Las grandes barreras de la innovación son el miedo al riesgo y la holgazanería. Y de esta colina no me muevo.
Veréis, el ser humano está programado para consumir la mínima energía posible. El cerebro genera procesos para ser más eficiente, de forma parecida a como hacen las empresas. Reconoce un evento y ejecuta una respuesta de forma inmediata, sin necesidad de pensar, lo que reduce al mínimo el gasto.
Es decir, a los humanos nos encanta que algo sea repetitivo y predecible, porque podemos ser más eficientes, y además la predictibilidad reduce el riesgo.
Y entonces llegas tú y se te ocurre una idea fantástica, tan innovadora que lleva a una disrupción, a un cambio abrupto que significa modificar la forma en que tus clientes, sean humanos o empresas, hacen las cosas.
El gran problema de la disrupción es la resistencia al cambio que ofrecemos las personas. Y las empresas, aún más.
El cambio implica dos cosas que queremos evitar a toda costa: esfuerzo y riesgo.
El esfuerzo es tener que aprender de nuevo a hacer algo que ya teníamos dominado. Es quemar energía en pensar, y nuestro cerebro lo rechaza por defecto. Y eso es algo que los especialistas en producto y diseño sabemos bien, porque lo sufrimos en nuestras carnes cada vez que tenemos que rediseñar una funcionalidad: por mucho trabajo que haya detrás, por mucho análisis que hayas hecho, por muchos test y pruebas que realices y por muy seguro que estés de que el cambio es a mejor, siempre va a haber un porcentaje enorme de gente quejándose por el cambio.

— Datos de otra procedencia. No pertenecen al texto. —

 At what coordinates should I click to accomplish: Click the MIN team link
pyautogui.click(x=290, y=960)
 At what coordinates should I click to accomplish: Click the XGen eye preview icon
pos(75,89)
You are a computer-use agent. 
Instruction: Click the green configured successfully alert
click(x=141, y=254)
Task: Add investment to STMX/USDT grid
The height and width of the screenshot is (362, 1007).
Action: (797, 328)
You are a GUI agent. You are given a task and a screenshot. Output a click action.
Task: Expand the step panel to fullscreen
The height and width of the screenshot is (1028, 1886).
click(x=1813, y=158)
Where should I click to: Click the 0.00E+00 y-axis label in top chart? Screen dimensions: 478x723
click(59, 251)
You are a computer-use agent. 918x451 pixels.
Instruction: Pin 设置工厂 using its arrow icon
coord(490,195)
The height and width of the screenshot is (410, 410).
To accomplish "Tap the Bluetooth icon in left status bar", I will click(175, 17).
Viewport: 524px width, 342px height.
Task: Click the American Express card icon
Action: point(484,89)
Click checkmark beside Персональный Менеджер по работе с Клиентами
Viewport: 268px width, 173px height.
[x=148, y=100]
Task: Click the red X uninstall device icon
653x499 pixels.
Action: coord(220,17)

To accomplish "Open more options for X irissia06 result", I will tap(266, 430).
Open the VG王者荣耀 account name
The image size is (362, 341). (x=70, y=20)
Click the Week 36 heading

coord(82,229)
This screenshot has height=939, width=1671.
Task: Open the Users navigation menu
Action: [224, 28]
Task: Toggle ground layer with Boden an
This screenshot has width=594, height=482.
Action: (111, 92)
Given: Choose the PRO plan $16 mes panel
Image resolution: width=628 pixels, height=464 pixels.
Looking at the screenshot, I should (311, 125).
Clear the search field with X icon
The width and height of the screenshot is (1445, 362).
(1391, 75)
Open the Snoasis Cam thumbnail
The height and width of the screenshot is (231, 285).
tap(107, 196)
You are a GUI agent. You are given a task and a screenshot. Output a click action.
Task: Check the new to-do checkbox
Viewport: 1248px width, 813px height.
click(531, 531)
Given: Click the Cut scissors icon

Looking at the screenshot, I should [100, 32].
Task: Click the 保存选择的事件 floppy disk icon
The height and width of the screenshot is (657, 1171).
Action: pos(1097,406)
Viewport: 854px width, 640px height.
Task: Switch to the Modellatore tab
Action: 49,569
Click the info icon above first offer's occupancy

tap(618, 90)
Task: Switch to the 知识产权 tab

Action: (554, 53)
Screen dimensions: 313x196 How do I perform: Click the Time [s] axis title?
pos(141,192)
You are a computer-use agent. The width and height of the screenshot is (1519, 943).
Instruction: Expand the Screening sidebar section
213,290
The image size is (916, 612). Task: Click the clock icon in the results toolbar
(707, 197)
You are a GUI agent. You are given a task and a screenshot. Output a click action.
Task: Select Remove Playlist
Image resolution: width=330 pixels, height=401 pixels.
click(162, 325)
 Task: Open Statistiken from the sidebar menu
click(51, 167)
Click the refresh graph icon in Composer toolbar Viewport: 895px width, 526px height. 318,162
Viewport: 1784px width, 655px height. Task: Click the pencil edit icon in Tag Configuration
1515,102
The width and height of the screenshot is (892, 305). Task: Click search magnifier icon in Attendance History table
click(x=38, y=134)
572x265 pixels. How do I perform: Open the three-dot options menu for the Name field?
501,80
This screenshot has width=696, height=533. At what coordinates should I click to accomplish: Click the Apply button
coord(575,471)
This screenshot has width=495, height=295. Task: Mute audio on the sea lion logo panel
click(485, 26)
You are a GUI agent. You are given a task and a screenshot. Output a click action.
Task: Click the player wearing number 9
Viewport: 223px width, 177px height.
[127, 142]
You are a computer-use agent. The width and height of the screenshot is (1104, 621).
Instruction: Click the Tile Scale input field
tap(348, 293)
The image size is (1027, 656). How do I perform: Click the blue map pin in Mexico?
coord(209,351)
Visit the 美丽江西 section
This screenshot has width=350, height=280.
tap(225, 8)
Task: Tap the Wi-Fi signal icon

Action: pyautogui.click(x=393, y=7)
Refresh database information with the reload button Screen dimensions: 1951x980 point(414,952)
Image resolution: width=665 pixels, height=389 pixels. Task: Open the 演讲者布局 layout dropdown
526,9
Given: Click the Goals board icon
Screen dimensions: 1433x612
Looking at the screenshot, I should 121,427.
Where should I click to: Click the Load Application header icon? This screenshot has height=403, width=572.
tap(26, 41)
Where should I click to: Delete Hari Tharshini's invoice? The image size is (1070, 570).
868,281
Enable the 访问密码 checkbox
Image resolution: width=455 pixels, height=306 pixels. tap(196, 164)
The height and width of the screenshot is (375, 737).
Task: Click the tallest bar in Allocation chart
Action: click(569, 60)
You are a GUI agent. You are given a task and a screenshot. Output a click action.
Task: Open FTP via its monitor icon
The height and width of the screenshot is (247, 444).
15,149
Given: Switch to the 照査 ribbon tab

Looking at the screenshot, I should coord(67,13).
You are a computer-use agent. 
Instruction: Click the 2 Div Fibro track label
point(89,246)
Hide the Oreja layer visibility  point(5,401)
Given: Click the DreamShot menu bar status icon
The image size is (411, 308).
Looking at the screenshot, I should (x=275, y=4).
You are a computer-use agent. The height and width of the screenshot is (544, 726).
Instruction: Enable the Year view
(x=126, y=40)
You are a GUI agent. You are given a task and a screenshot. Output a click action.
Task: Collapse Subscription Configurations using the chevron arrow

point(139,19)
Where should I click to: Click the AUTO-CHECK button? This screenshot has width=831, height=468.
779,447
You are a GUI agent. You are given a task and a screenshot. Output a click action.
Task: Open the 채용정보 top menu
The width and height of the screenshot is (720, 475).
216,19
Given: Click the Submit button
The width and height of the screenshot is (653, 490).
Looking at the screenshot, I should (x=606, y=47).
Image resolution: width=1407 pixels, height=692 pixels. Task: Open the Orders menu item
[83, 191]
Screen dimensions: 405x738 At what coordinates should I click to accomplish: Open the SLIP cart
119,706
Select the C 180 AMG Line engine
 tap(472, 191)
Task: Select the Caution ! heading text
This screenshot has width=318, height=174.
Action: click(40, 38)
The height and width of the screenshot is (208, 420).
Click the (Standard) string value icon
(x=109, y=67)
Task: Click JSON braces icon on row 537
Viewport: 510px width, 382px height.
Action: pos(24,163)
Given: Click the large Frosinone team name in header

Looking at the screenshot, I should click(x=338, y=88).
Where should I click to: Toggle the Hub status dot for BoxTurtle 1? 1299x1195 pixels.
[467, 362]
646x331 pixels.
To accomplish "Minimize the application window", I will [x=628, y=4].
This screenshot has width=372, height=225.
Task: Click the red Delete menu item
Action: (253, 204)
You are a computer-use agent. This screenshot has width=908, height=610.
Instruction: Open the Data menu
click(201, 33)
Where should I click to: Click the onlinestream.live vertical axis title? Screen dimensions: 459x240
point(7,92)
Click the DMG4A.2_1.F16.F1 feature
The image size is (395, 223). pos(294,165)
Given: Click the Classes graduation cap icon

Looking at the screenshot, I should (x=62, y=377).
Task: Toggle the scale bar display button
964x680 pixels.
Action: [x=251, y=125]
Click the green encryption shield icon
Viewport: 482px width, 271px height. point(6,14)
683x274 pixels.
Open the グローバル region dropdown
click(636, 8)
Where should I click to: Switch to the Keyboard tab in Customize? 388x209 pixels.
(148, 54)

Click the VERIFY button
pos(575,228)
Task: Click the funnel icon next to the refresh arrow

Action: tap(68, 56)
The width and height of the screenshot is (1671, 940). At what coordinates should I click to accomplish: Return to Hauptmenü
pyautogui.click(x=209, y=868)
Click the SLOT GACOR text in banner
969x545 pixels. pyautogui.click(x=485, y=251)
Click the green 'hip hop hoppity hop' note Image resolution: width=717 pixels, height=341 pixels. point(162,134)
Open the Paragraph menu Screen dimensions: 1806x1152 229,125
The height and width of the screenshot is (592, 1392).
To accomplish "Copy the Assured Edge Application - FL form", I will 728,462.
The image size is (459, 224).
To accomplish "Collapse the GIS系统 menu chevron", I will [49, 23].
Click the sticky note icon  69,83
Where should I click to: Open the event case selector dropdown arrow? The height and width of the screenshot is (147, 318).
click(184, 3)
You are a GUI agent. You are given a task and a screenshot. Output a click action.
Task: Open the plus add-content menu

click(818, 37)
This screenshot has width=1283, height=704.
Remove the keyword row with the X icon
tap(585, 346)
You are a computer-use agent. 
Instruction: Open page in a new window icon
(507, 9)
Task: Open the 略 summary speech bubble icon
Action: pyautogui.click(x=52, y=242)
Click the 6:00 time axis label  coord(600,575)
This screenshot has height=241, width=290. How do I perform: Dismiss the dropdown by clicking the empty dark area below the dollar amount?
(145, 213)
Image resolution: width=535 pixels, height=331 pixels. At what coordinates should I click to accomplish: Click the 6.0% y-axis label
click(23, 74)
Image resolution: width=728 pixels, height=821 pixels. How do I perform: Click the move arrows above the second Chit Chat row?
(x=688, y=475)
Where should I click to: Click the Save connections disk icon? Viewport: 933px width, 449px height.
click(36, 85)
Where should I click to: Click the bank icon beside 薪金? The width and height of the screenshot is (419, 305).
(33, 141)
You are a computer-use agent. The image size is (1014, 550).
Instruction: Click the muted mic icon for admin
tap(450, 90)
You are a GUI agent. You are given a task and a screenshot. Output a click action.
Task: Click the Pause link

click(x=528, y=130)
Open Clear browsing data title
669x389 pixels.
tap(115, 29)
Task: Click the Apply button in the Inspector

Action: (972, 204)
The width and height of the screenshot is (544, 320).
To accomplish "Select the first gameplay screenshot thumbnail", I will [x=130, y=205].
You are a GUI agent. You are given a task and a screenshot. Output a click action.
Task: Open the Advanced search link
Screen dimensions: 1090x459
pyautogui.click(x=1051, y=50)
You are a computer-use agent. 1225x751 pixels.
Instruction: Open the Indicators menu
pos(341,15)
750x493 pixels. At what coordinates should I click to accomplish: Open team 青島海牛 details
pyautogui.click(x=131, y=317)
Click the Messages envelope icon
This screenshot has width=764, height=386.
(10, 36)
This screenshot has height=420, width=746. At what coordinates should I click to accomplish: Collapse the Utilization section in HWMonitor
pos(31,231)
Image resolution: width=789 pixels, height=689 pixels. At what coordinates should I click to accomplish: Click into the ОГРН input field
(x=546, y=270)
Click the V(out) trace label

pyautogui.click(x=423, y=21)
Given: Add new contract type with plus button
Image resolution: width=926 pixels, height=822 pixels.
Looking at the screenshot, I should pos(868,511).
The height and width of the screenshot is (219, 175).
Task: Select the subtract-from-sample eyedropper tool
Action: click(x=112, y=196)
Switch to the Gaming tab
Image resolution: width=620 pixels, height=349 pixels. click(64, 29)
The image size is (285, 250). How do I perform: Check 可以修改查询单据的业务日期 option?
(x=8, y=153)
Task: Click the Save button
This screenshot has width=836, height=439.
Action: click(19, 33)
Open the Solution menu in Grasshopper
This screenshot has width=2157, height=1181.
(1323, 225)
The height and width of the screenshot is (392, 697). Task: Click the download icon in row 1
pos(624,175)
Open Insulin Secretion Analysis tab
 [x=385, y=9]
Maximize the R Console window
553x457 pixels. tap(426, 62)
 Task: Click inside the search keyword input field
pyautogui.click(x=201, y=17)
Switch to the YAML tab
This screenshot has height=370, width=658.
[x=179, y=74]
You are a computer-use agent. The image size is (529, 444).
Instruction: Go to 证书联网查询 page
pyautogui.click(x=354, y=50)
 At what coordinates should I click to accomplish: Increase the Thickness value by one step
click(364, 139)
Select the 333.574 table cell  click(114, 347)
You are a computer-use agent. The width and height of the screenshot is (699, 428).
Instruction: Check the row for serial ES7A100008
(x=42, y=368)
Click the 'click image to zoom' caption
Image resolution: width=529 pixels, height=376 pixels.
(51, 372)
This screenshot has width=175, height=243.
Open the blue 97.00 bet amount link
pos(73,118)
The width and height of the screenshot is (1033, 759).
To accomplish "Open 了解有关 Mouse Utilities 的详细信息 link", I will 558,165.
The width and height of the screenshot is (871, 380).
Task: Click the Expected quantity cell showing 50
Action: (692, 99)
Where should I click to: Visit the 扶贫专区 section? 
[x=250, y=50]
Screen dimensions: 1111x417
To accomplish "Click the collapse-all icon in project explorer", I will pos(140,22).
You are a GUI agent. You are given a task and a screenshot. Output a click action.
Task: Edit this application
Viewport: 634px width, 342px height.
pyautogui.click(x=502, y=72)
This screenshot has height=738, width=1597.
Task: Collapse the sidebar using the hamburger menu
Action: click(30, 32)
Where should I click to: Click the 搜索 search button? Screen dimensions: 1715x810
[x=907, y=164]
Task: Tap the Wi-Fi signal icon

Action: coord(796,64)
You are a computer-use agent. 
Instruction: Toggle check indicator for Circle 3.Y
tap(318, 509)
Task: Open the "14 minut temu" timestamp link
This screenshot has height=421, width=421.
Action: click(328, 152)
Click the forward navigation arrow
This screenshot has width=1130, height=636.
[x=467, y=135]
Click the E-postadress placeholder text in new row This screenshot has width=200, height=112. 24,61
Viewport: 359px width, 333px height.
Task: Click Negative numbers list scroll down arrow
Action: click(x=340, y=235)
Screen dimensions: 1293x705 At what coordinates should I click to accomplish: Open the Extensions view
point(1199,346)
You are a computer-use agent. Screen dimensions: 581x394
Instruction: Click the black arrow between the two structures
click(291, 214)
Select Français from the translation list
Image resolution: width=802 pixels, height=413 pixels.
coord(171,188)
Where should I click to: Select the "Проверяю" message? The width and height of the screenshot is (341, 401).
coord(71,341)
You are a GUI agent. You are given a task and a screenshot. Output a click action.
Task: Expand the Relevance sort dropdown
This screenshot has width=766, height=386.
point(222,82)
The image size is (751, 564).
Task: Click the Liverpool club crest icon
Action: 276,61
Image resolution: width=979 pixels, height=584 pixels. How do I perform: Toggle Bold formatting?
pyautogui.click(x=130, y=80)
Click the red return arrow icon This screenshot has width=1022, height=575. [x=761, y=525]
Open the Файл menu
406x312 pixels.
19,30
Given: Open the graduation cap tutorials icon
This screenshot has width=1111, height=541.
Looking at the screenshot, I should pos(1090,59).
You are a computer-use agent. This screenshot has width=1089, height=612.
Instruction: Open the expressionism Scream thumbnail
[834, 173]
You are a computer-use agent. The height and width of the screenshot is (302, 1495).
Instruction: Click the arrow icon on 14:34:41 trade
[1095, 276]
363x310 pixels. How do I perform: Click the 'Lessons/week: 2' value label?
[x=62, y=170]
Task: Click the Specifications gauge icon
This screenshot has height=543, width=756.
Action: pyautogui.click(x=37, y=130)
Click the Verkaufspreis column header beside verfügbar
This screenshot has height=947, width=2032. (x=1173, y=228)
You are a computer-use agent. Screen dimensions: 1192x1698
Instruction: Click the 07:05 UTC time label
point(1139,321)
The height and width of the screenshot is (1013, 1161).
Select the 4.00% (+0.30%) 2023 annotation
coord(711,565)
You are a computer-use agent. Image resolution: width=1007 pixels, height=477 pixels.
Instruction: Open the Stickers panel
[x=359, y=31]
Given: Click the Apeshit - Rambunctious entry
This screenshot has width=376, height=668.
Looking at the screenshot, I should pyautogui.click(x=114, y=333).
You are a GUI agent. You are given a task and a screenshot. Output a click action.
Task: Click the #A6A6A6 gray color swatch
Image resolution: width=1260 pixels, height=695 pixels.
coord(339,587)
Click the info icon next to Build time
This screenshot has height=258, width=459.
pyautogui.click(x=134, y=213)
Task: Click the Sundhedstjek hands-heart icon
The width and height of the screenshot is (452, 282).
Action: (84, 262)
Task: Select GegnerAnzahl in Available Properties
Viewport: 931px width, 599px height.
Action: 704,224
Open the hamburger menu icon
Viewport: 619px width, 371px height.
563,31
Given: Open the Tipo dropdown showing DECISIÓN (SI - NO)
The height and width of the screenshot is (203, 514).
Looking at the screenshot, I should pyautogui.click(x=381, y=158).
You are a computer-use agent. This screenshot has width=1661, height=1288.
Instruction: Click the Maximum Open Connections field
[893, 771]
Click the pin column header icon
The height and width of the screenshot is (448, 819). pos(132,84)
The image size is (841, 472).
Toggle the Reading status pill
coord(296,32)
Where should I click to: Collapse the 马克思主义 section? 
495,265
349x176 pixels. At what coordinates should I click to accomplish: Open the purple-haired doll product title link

Piensa en cómo reaccionas tú cada vez que te cambian un botón en Instagram: rechazo. Y no digamos si te cambian la interfaz de ese programa que utilizas constantemente en el trabajo. El día se convierte en un drama que ni una novela de Emily Brontë.
En cuanto al riesgo, es evidente: ¿y si el cambio sale mal? ¿Y si no me adapto? ¿Y si no me gusta? ¿Para qué probar algo si con lo que tengo me apaño bien y voy tirando? ¿Merecerá la pena tanto esfuerzo?
Saltar esas dos barreras, esfuerzo y riesgo, es el objetivo de todo emprendedor disruptivo. Y solo hay una forma: convenciendo al cliente potencial, sea persona o sea empresa, de que lo que le ofreces es 10 veces mejor que lo que tiene ahora.
Solo ese 10X conseguirá mover la palanca para una adopción masiva, aunque no tiene por qué ser un 10X desde el primer día: a los innovadores quizá con un 3X ya les convenzas de probar tu producto, a los early adopters quizá necesites un 7X, y así sucesivamente.
Por eso en fases iniciales un MVP tiene sentido, pero según avances necesitarás cambios y mejoras que multipliquen el beneficio percibido. Y por eso el product market fit es un unicornio, un blanco móvil que evoluciona y cambia según lo hacen tus clientes potenciales.
Si no alcanzas ese 10X (percibido), conseguir que la gente supere su miedo y su holgazanería va a ser misión imposible.